How does money, time, and power alter our daily lives, limiting some while others rise to the ‘top’? In our work, our lives, and our communities, how should things be? How might we change our collective future?

The Fair Australia Prize  asks writers and artists to engage with these questions and imagine a new political agenda for Australia through fiction, essays, poetry, cartoons and art.

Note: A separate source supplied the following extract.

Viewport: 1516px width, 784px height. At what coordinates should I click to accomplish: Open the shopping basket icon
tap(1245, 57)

In 2019, the Fair Australia Prize is made up of 10 smaller prize (5 x $3000 prizes, 3 x $1000 union member prizes and 2 x $1000 youth prizes).

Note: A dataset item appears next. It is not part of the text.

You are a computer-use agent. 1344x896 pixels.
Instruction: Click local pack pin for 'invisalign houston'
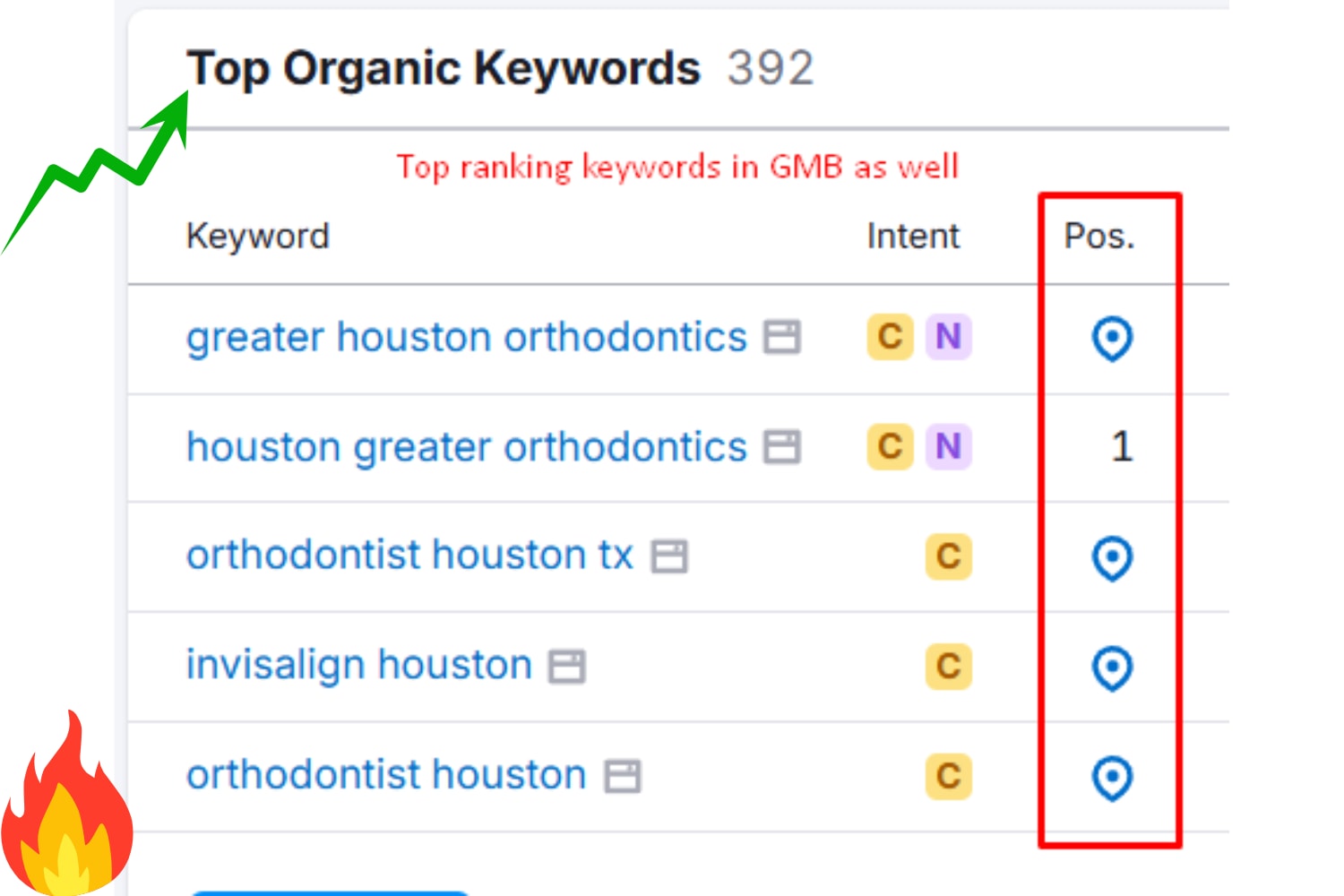pyautogui.click(x=1112, y=668)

A special shoutout to all those who had their excellent work shortlisted this year, and thanks to all the talented writers, artists, workers and trade unionists who created a submission for this year’s competition. 

Big thanks to our hard-working judges, too: Wallace Huang, Danielle Croci, Marisa Wikramanayake, Chloe Wilson, Toby Fitch, Omar Sakr, Mark Seymour, Fiona Wright, Lizzie O’Shea, Khalid Warsame, Paddy O’Reilly, David Pope, Sam Wallman, Jack Faine, Carina Garland, Godfrey Moase, Jacinda Woodhead and Rachael McGuirk.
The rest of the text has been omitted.